Yang juga harus dihindari adalah pemberian obat anti-TBC tanpa diagnosis yang benar. "Anak gampang sakit, batuk, tidak napsu makan, langsung diberi obat TBC. Ini sangat berbahaya, karena bisa berakibat resistensi kuman terhadap obat. Nah, sekarang kecenderungannya mulai seperti itu lagi."
WASPADAI ANGGOTA KELUARGA
Sumber penularan TBC ke anak adalah orang dewasa. Pada orang dewasa, pendeteksian TBC jauh lebih mudah, misalnya dengan rontgen. "Jadi, kalau ada kecurigaan ada orang dewasa di sekitar anak yang terkena TBC, bisa langsung di-follow up ke dokter spesialis," kata Muljono.
Yang sering diabaikan orang tua adalah ketika menerima pembantu atau pengasuh anak. Kebiasaan kita ketika menerima pembantu atau pengasuh anak adalah tidak pernah memerhatikan faktor kesehatannya. Tahu-tahu anak TBC, dan setelah dilacak, ternyata pengasuhnya yang menularkan. Biasanya ini muncul pada kalangan menengah ke atas. Untuk mencegahnya, Muljono menyarankan agar saat penerimaan pembantu atau pengasuh anak, dilakukan juga pemeriksaan kesehatan. "Misalnya pemeriksaan rontgen. Ini akan mencegah penularan TBC pada anak-anak sekian persen."
Namun, kata Muljono, tentu tak cuma pembantu atau pengasuhnya yang berisiko menularkan TBC pada anak. "Anggota keluarga lain, semisal kakek atau nenek, bahkan orang tua sendiri juga harus mewaspadai kemungkinan terkena TBC."

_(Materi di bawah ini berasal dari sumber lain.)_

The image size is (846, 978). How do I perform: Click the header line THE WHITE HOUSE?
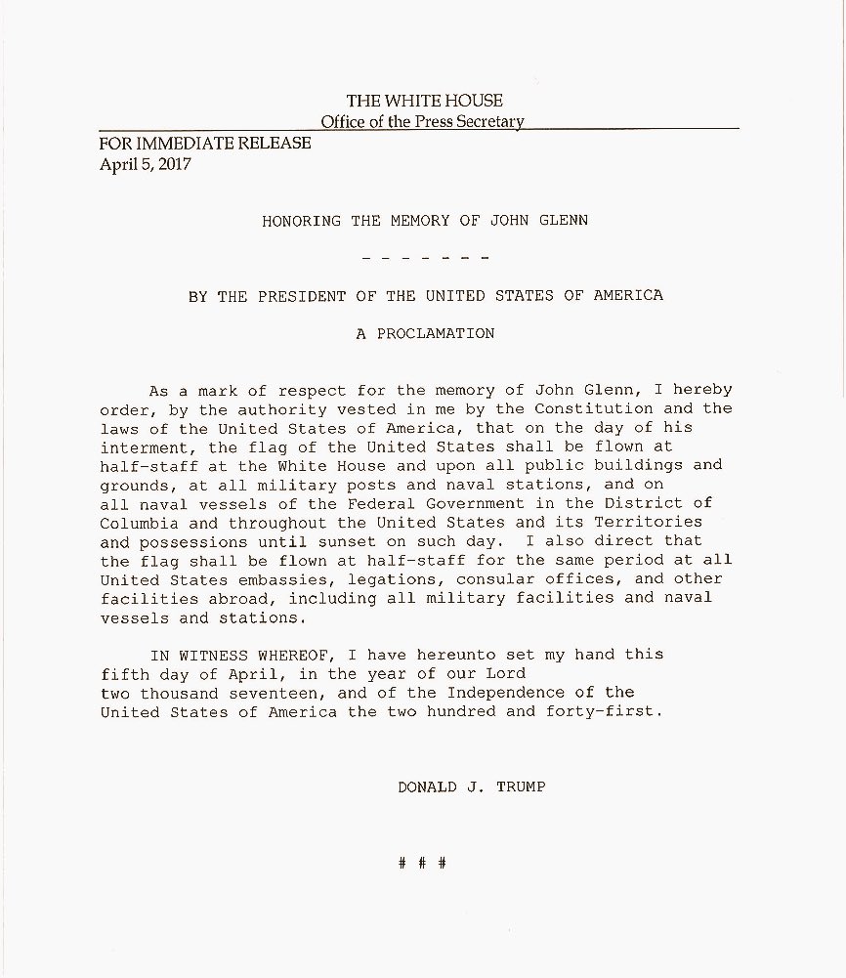[424, 102]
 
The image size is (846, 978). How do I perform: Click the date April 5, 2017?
[146, 164]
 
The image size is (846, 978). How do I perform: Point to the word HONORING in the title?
[302, 222]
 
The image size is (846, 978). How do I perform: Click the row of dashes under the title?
[424, 258]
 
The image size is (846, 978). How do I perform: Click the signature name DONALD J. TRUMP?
[471, 787]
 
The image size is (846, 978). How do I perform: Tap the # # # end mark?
[423, 864]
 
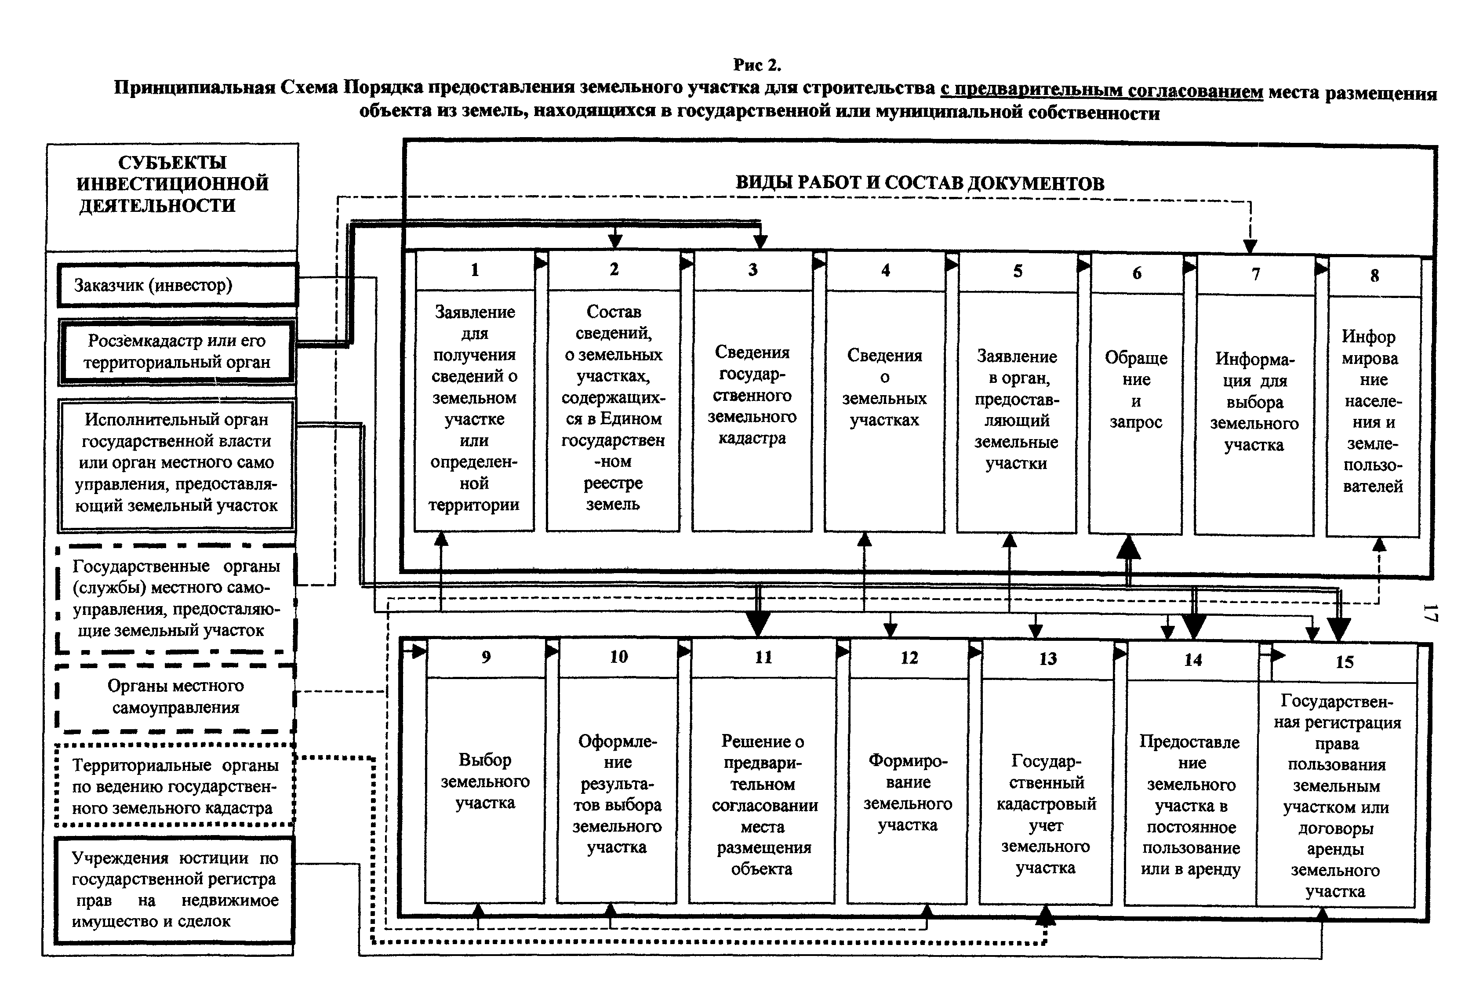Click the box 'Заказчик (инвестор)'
pos(178,285)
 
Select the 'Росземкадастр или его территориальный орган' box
pos(177,352)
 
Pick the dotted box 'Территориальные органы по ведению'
pos(175,786)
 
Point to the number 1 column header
pos(475,270)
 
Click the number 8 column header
pos(1374,276)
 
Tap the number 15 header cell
pos(1344,662)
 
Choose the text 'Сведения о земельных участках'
pos(884,387)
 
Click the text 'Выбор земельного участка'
pos(485,781)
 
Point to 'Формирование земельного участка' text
pos(908,792)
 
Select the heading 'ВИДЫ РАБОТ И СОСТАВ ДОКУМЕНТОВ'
pos(920,184)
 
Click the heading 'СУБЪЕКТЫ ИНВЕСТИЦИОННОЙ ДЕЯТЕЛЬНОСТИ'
pos(172,184)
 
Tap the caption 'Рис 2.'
pos(757,65)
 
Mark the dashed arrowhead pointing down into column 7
pos(1250,246)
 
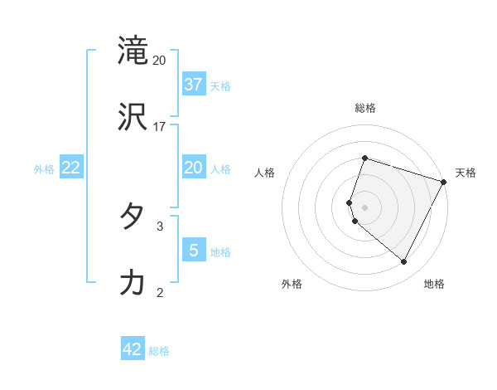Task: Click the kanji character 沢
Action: (x=133, y=117)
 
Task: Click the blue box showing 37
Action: (x=194, y=84)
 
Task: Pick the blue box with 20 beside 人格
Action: (x=193, y=168)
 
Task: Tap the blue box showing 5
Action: (x=193, y=250)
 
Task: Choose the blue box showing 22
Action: (x=71, y=168)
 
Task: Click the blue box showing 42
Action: (x=133, y=349)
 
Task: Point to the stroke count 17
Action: (x=160, y=127)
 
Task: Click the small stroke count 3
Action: (x=160, y=225)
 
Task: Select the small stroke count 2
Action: (x=160, y=292)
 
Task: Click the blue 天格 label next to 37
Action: (x=220, y=85)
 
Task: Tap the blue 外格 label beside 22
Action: (x=44, y=168)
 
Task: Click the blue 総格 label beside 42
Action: (x=159, y=351)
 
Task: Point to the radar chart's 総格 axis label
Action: (x=365, y=108)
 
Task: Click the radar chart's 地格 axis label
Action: (x=434, y=284)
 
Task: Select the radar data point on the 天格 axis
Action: (x=444, y=182)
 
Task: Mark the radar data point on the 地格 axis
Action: (x=403, y=262)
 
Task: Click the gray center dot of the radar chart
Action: (x=364, y=207)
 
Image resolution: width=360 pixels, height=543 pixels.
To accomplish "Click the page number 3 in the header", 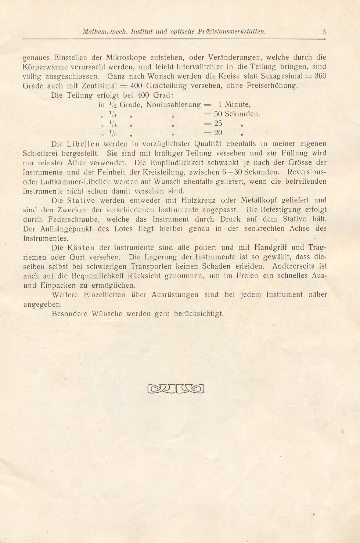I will coord(324,32).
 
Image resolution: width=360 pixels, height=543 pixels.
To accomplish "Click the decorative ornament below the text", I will coord(175,388).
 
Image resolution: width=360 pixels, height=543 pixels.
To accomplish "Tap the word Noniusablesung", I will coord(173,105).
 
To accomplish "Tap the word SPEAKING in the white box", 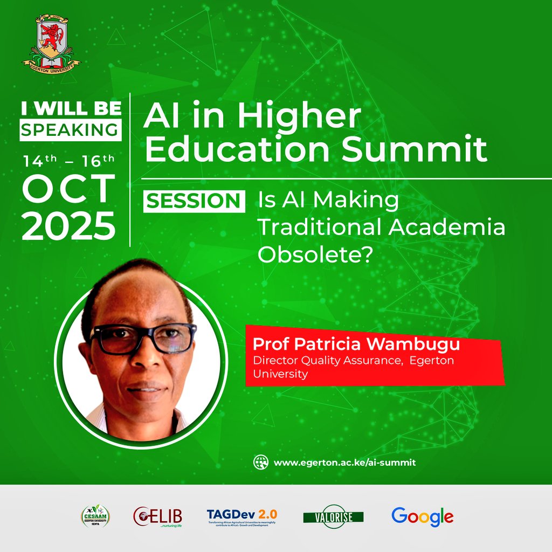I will (x=71, y=130).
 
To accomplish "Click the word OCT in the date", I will (x=69, y=189).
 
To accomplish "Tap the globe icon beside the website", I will (x=261, y=462).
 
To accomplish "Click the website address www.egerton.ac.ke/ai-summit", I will (x=345, y=463).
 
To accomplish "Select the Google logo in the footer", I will (x=423, y=516).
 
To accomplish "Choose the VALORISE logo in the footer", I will (x=333, y=517).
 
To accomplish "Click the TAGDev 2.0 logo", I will (x=242, y=516).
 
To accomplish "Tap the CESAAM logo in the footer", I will (x=95, y=516).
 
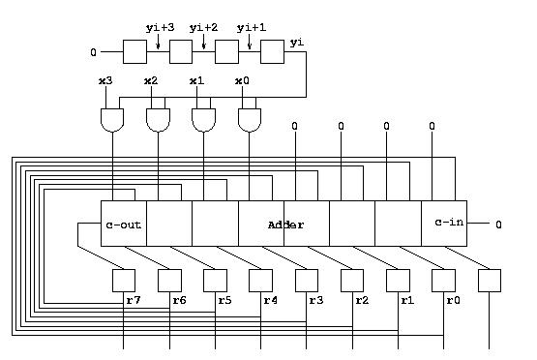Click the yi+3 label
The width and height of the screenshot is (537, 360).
(160, 27)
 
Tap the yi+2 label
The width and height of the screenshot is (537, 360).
(203, 27)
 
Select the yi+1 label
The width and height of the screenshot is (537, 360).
(252, 27)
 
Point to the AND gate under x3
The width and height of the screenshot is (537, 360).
(112, 120)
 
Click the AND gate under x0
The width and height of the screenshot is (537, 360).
(250, 120)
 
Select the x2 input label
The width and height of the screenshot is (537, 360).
(151, 81)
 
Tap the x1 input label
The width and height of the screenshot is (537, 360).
(196, 81)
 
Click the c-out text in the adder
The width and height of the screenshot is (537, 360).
(123, 225)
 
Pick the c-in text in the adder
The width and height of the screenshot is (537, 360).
(449, 222)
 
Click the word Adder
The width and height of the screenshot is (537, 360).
(285, 225)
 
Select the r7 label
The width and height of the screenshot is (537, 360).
(134, 300)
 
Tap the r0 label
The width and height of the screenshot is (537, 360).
(453, 300)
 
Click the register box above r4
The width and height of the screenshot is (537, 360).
(260, 281)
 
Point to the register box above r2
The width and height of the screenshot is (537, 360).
(352, 281)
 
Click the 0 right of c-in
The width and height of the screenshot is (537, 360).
(498, 225)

Yang juga penting adalah pemberian imunisasi BCG. "Imunisasi ini bisa mencegah TBC yang berat, seperti TBC otak dan lain-lain."
Masalahnya, umumnya orang tua tidak percaya anaknya terkena TBC. "Mereka syok, katanya di rumah semua sehat. Padahal, mengingat sumber penularan dan sebagainya, bisa saja orang di rumah sehat, tapi ketika jalan-jalan di mal ketemu penderita TBC. Jadi, orang tua sebaiknya tidak usah saling menyalahkan, lebih baik anak diperiksa dan diobati."